LAKE NORMAN, N.C. - Nuclear reactors across the Southeast could be forced to throttle back or temporarily shut down later this year because drought is drying up the rivers and lakes that supply power plants with the cooling water they need to operate.
Utility officials say such shutdowns probably wouldn't result in blackouts. But they could lead to shockingly higher electric bills for millions of Southerners, because the region's utilities could be forced to buy expensive replacement power from other energy companies.
Already, there has been one brief drought-related shutdown, at a reactor in Alabama over the summer.
"Water is the nuclear industry's Achilles' heel," said Jim Warren, executive director of N.C. Waste Awareness and Reduction Network, an environmental group critical of nuclear power. "You need a lot of water to operate nuclear plants. This is becoming a crisis."
An Associated Press analysis of the nation's 104 nuclear reactors found that 24 are in areas experiencing the most severe levels of drought.
All but two are built on the shores of lakes and rivers and rely on submerged intake pipes to draw billions of gallons of water for use in cooling and condensing steam after it has turned the plants' turbines.
Because of the yearlong dry spell gripping the region, the water levels on those lakes and rivers are getting close to the minimums set by the Nuclear Regulatory Commission. Over the next several months, the water could drop below the intake pipes altogether. Or the shallow water could become too hot under the sun to use as coolant.

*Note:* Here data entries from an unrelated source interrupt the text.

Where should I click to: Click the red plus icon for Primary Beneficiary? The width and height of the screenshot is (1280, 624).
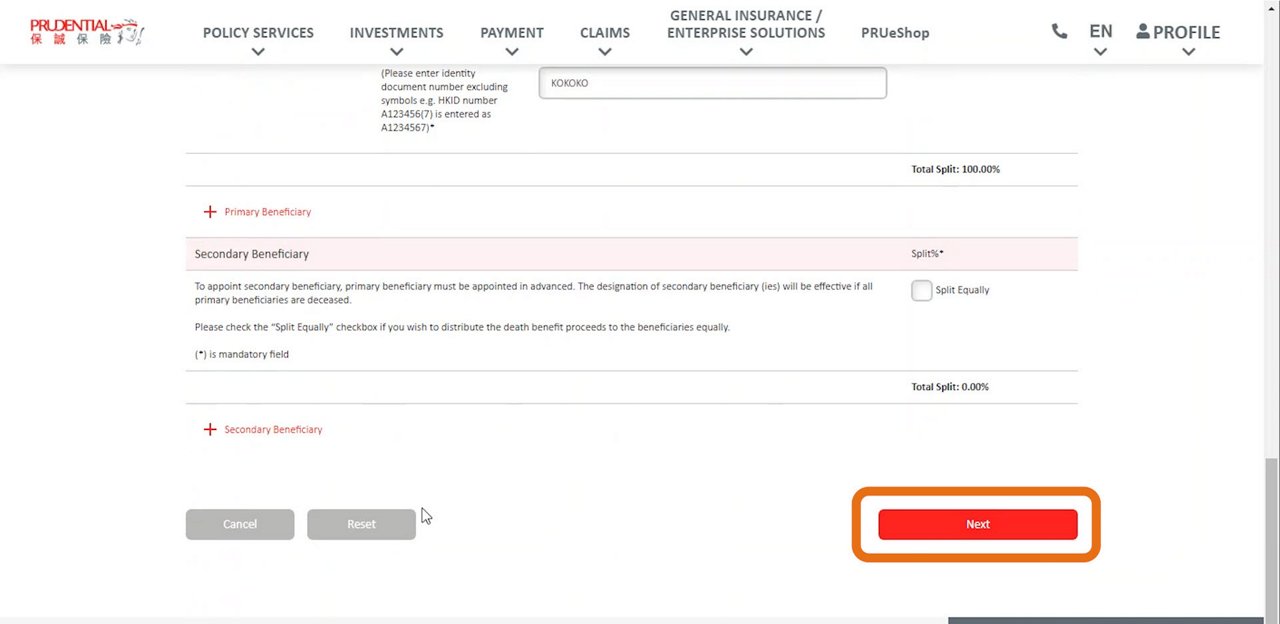pos(210,212)
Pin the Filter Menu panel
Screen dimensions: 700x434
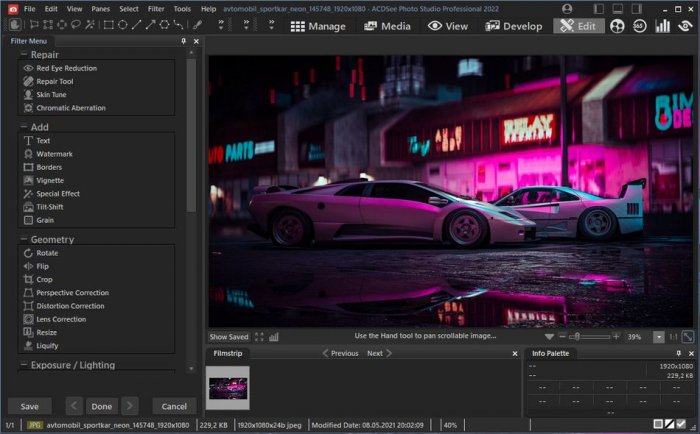click(x=183, y=40)
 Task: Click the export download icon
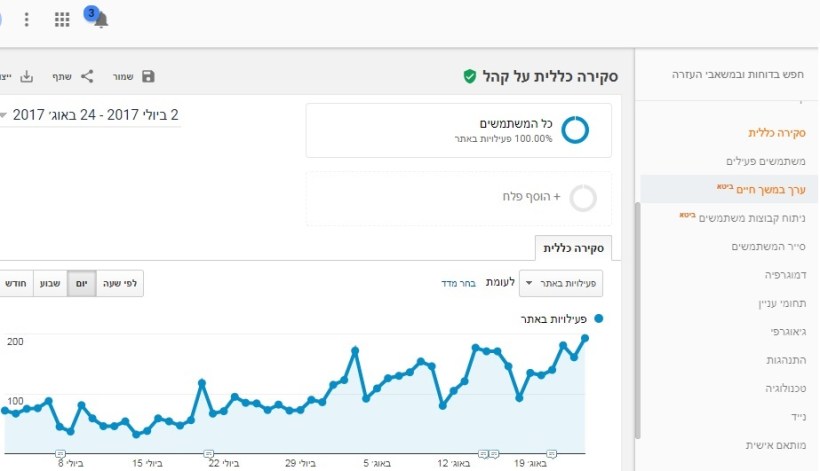[27, 77]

"If water levels get to a certain point, we'll have to power it down or go off line," said Robert Yanity, a spokesman for South Carolina Electric & Gas Co., which operates the Summer nuclear plant, outside Columbia, S.C.
Extending or lowering the intake pipes is not as simple at it sounds and wouldn't necessarily solve the problem. The pipes are usually made of concrete, can be up to 18 feet in diameter, and can extend up to a mile. Modifications to the pipes and pump systems, and their required backups, can cost millions and take several months. If the changes are extensive, they require an NRC review that itself can take months or longer.